“Much of the technology for doing this translation for modern programming languages owes its beginnings to Aho and Ullman.”
Association of Computing Machinery
A poorly written code can cost an airline billions of dollars, topple banks, delay vaccination drives and even crash an autonomous vehicle. NIST’s two-decade-old study found that software defects cost the economy $60 billion annually and account for 80% of software development costs. Programming has come a long way since then, with no-code being the latest buzz word. However, the fundamentals of programming still stay the same.
Modern-day computing stands on the shoulders of giants. The origin of many tools ranging from coding to databases, from smartphone apps to no code machine learning platforms, can be attributed to two computer scientists — Alfred Aho and Jeffrey Ullman, the recipients of the prestigious Turing Award for the year 2020.
List of applications whose working can be traced to Aho and Ullman
- Smartphone apps
- Artificial Intelligence
- Self-driving cars
- Supercomputers
- Quantum computers and wherever programming is used.
Last week, the Association for Computing Machinery (ACM) named Alfred Vaino Aho and Jeffrey David Ullman as the 2020 ACM A.M. Turing Award recipients for their contributions to the fundamentals of programming language. Since 1966, Turing Awards — named after British computer science legend Alan M. Turing — has been awarded to contributions pushing computer science boundaries.
In the case of Aho and Ullman, the awards are a recognition of the contributions they made to the field of programming language compilers. Compiling is the process of translating a computer program written in a human-understandable language, such as C++, to lower-level language machines understand.
Ullman and Aho joined Bell Labs after completing their doctorates at Princeton University. At Bell Labs, they shaped the foundations of programming language theory, algorithm design and analysis. After a brief stint, Ullman left Bell for Princeton and settled at Stanford. Meanwhile, Aho continued in the corporate setting for three decades before joining the faculty at Columbia.
Ullman and Aho initially worked on algorithm design and analysis techniques. According to ACM, Aho and Ullman have guided generations of programmers and researchers up to the present day. “While countless researchers and practitioners have contributed to these technologies, the work of Aho and Ullman has been especially influential,” said ACM President Gabriele Kotsis.
“In terms of computer science education, their textbooks have been the gold standard for training students, researchers, and practitioners.”
Jeff Dean
According to Google’s Senior Fellow, Jeff Dean, Aho and Ullman’s fundamental ideas about algorithms, formal languages, compilers, and databases have been instrumental in developing modern-day programming and the software landscape. “They have also illustrated how these various disciplines are closely interconnected.
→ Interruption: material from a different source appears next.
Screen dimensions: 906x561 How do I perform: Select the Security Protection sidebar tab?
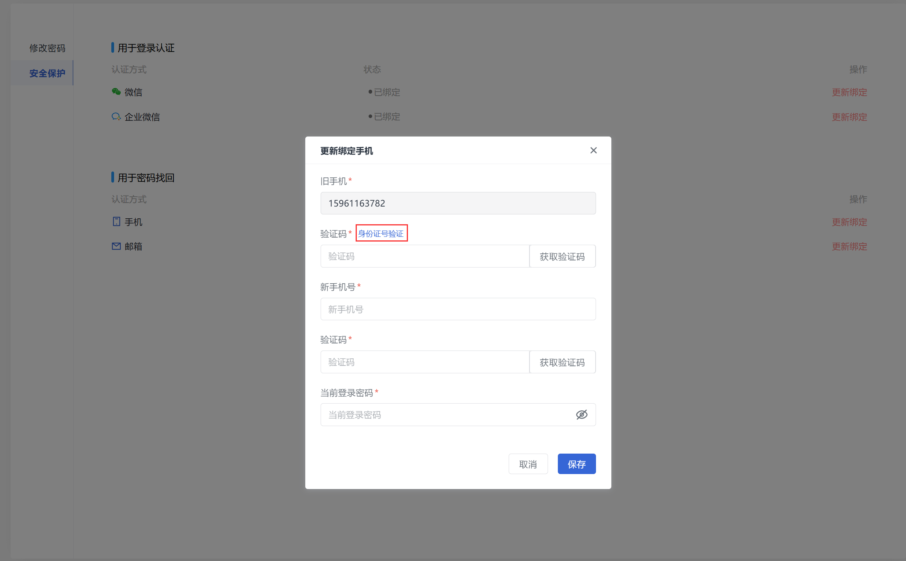point(47,73)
Aho and Ullman introduced key technical concepts, including specific algorithms, that have been essential,” added Dean.
Modern-day quantum computing researchers owe a lot to Aho and Ullman. In an interview with the NYT, Microsoft researcher Krysta Svore said she and her colleagues draw on Aho and Ullman’s work for their quantum computing research.
“If you’re developing a computer game, that doesn’t matter much. But if you’re programming a pacemaker, it’s a matter of life and death.”
Alfred Aho
Aho’s work focused on how to get reliable software from unreliable programmers. He estimates most commercial software has 1,000 to 10,000 defects per million lines of code.
The Turing award recipients have dedicated their careers to build systems that will make better use of compilers. For Aho, building compilers is like inspecting a building. According to him, the program’s technical specifications are similar to inspecting a building’s structure, wiring, and plumbing against schematics and code.
Software, explained Aho in an interview with Columbia University, is more complex. A source program can have a million code lines, written by several different people with different variables.
These subtle changes can cost the companies dearly as they make it incredibly difficult to track errors. A plus function, said Aho, might use different data types than an add function and produce unequal results. Even a programmer may discover a problem involving add functions but might miss the plus functions to see if the same problem exists. Bad code still exists and might continue to do so. But, it could have been far worse if not for Aho and Ullman.